-- begin RECORDS SUPPLIED --
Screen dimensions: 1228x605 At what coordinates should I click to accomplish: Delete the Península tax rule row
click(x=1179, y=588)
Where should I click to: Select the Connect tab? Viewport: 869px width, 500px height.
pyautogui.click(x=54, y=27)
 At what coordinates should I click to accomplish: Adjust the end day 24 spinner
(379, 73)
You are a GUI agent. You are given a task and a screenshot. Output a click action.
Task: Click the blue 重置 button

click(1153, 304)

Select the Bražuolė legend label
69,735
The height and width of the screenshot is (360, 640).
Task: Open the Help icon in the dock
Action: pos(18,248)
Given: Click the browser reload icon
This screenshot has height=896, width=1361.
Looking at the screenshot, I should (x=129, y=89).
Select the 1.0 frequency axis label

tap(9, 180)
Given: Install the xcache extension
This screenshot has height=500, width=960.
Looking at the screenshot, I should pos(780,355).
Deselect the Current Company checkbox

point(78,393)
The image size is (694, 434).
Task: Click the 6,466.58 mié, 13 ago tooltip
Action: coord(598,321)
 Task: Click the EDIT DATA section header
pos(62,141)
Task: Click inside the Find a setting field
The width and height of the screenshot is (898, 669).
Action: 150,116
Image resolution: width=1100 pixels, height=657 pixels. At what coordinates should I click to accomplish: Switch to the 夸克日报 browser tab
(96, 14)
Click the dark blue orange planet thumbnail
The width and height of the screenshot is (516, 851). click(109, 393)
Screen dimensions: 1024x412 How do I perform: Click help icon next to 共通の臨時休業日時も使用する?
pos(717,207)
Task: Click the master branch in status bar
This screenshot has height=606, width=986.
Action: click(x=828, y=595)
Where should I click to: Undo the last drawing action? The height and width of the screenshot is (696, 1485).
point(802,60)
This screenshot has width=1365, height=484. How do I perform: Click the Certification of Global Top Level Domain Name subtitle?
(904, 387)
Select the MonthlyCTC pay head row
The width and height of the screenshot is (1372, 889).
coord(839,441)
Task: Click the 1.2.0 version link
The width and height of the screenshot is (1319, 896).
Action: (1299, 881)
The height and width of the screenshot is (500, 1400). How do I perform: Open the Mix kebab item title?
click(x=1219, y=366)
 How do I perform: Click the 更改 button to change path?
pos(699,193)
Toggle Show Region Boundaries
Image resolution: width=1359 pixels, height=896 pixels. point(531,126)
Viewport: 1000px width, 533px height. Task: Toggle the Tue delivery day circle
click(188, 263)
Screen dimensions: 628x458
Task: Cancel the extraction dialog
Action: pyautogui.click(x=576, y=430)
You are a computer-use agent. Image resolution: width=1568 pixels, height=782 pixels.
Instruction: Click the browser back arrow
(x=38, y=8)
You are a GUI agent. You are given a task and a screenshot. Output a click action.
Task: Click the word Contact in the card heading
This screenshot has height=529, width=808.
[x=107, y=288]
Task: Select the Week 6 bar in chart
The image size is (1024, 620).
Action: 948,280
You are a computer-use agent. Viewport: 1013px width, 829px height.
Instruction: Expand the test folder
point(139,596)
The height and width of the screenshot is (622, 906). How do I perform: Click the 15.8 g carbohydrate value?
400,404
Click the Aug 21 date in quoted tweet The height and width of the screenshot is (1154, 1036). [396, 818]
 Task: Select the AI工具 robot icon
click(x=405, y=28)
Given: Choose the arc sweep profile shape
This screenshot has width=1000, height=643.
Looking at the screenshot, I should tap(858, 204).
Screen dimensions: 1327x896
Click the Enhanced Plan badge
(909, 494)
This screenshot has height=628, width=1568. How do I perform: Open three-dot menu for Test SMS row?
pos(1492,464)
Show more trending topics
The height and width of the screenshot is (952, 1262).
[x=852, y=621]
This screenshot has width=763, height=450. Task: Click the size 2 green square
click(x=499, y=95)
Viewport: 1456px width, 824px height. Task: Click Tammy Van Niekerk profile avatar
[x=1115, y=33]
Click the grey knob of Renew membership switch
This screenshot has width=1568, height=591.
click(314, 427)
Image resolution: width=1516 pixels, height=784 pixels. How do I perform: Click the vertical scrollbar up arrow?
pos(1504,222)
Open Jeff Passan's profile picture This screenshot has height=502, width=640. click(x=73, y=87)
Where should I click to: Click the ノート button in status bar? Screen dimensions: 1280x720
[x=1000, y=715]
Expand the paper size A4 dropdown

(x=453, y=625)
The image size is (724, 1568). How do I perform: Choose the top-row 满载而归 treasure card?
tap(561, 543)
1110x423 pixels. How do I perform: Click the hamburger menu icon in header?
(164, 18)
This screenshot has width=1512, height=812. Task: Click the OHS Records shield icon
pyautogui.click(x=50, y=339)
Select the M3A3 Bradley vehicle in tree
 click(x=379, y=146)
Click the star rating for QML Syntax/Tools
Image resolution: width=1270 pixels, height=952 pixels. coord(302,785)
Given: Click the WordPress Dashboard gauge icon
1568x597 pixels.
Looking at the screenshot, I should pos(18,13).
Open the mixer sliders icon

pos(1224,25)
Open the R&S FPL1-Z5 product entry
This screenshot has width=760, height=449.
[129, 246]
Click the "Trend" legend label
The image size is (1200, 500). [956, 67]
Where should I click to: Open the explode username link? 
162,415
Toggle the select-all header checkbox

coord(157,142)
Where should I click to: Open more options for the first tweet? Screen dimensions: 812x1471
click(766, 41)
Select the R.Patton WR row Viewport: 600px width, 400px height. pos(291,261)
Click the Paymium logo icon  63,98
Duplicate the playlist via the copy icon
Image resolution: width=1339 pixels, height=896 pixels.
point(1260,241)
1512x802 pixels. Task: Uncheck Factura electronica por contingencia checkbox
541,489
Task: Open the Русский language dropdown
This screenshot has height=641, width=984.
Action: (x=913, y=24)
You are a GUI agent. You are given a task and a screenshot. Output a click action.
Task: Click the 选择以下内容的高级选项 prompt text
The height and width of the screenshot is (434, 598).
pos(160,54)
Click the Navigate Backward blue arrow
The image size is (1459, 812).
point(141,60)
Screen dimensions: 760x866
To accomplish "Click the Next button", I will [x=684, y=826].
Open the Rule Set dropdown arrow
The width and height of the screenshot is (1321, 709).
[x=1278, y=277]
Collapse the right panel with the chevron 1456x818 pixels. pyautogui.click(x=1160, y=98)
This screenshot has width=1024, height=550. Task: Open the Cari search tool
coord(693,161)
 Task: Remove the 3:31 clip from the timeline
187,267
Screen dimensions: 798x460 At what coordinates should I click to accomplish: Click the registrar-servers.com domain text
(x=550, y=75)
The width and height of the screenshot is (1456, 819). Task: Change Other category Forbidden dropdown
-- end RECORDS SUPPLIED --
**STATED PROBLEM:**
Reproduce each of the items above verbatim, from the first line through the last.

**ANSWER TO THE PROBLEM:**
Screen dimensions: 1228x605 At what coordinates should I click to accomplish: Delete the Península tax rule row
click(x=1179, y=588)
Where should I click to: Select the Connect tab? Viewport: 869px width, 500px height.
pyautogui.click(x=54, y=27)
 At what coordinates should I click to accomplish: Adjust the end day 24 spinner
(379, 73)
You are a GUI agent. You are given a task and a screenshot. Output a click action.
Task: Click the blue 重置 button

click(1153, 304)

Select the Bražuolė legend label
69,735
The height and width of the screenshot is (360, 640).
Task: Open the Help icon in the dock
Action: pos(18,248)
Given: Click the browser reload icon
This screenshot has height=896, width=1361.
Looking at the screenshot, I should (x=129, y=89).
Select the 1.0 frequency axis label

tap(9, 180)
Given: Install the xcache extension
This screenshot has height=500, width=960.
Looking at the screenshot, I should pos(780,355).
Deselect the Current Company checkbox

point(78,393)
The image size is (694, 434).
Task: Click the 6,466.58 mié, 13 ago tooltip
Action: coord(598,321)
 Task: Click the EDIT DATA section header
pos(62,141)
Task: Click inside the Find a setting field
The width and height of the screenshot is (898, 669).
Action: 150,116
Image resolution: width=1100 pixels, height=657 pixels. At what coordinates should I click to accomplish: Switch to the 夸克日报 browser tab
(96, 14)
Click the dark blue orange planet thumbnail
The width and height of the screenshot is (516, 851). click(109, 393)
Screen dimensions: 1024x412 How do I perform: Click help icon next to 共通の臨時休業日時も使用する?
pos(717,207)
Task: Click the master branch in status bar
This screenshot has height=606, width=986.
Action: click(x=828, y=595)
Where should I click to: Undo the last drawing action? The height and width of the screenshot is (696, 1485).
point(802,60)
This screenshot has width=1365, height=484. How do I perform: Click the Certification of Global Top Level Domain Name subtitle?
(904, 387)
Select the MonthlyCTC pay head row
The width and height of the screenshot is (1372, 889).
coord(839,441)
Task: Click the 1.2.0 version link
The width and height of the screenshot is (1319, 896).
Action: (1299, 881)
The height and width of the screenshot is (500, 1400). How do I perform: Open the Mix kebab item title?
click(x=1219, y=366)
 How do I perform: Click the 更改 button to change path?
pos(699,193)
Toggle Show Region Boundaries
Image resolution: width=1359 pixels, height=896 pixels. point(531,126)
Viewport: 1000px width, 533px height. Task: Toggle the Tue delivery day circle
click(188, 263)
Screen dimensions: 628x458
Task: Cancel the extraction dialog
Action: pyautogui.click(x=576, y=430)
You are a computer-use agent. Image resolution: width=1568 pixels, height=782 pixels.
Instruction: Click the browser back arrow
(x=38, y=8)
You are a GUI agent. You are given a task and a screenshot. Output a click action.
Task: Click the word Contact in the card heading
This screenshot has height=529, width=808.
[x=107, y=288]
Task: Select the Week 6 bar in chart
The image size is (1024, 620).
Action: 948,280
You are a computer-use agent. Viewport: 1013px width, 829px height.
Instruction: Expand the test folder
point(139,596)
The height and width of the screenshot is (622, 906). How do I perform: Click the 15.8 g carbohydrate value?
400,404
Click the Aug 21 date in quoted tweet The height and width of the screenshot is (1154, 1036). [396, 818]
 Task: Select the AI工具 robot icon
click(x=405, y=28)
Given: Choose the arc sweep profile shape
This screenshot has width=1000, height=643.
Looking at the screenshot, I should tap(858, 204).
Screen dimensions: 1327x896
Click the Enhanced Plan badge
(909, 494)
This screenshot has height=628, width=1568. How do I perform: Open three-dot menu for Test SMS row?
pos(1492,464)
Show more trending topics
The height and width of the screenshot is (952, 1262).
[x=852, y=621]
This screenshot has width=763, height=450. Task: Click the size 2 green square
click(x=499, y=95)
Viewport: 1456px width, 824px height. Task: Click Tammy Van Niekerk profile avatar
[x=1115, y=33]
Click the grey knob of Renew membership switch
This screenshot has width=1568, height=591.
click(314, 427)
Image resolution: width=1516 pixels, height=784 pixels. How do I perform: Click the vertical scrollbar up arrow?
pos(1504,222)
Open Jeff Passan's profile picture This screenshot has height=502, width=640. click(x=73, y=87)
Where should I click to: Click the ノート button in status bar? Screen dimensions: 1280x720
[x=1000, y=715]
Expand the paper size A4 dropdown

(x=453, y=625)
The image size is (724, 1568). How do I perform: Choose the top-row 满载而归 treasure card?
tap(561, 543)
1110x423 pixels. How do I perform: Click the hamburger menu icon in header?
(164, 18)
This screenshot has width=1512, height=812. Task: Click the OHS Records shield icon
pyautogui.click(x=50, y=339)
Select the M3A3 Bradley vehicle in tree
 click(x=379, y=146)
Click the star rating for QML Syntax/Tools
Image resolution: width=1270 pixels, height=952 pixels. coord(302,785)
Given: Click the WordPress Dashboard gauge icon
1568x597 pixels.
Looking at the screenshot, I should pos(18,13).
Open the mixer sliders icon

pos(1224,25)
Open the R&S FPL1-Z5 product entry
This screenshot has width=760, height=449.
[129, 246]
Click the "Trend" legend label
The image size is (1200, 500). [956, 67]
Where should I click to: Open the explode username link? 
162,415
Toggle the select-all header checkbox

coord(157,142)
Where should I click to: Open more options for the first tweet? Screen dimensions: 812x1471
click(766, 41)
Select the R.Patton WR row Viewport: 600px width, 400px height. pos(291,261)
Click the Paymium logo icon  63,98
Duplicate the playlist via the copy icon
Image resolution: width=1339 pixels, height=896 pixels.
point(1260,241)
1512x802 pixels. Task: Uncheck Factura electronica por contingencia checkbox
541,489
Task: Open the Русский language dropdown
This screenshot has height=641, width=984.
Action: (x=913, y=24)
You are a GUI agent. You are given a task and a screenshot. Output a click action.
Task: Click the 选择以下内容的高级选项 prompt text
The height and width of the screenshot is (434, 598).
pos(160,54)
Click the Navigate Backward blue arrow
The image size is (1459, 812).
point(141,60)
Screen dimensions: 760x866
To accomplish "Click the Next button", I will [x=684, y=826].
Open the Rule Set dropdown arrow
The width and height of the screenshot is (1321, 709).
[x=1278, y=277]
Collapse the right panel with the chevron 1456x818 pixels. pyautogui.click(x=1160, y=98)
This screenshot has width=1024, height=550. Task: Open the Cari search tool
coord(693,161)
 Task: Remove the 3:31 clip from the timeline
187,267
Screen dimensions: 798x460 At what coordinates should I click to accomplish: Click the registrar-servers.com domain text
(x=550, y=75)
The width and height of the screenshot is (1456, 819). Task: Change Other category Forbidden dropdown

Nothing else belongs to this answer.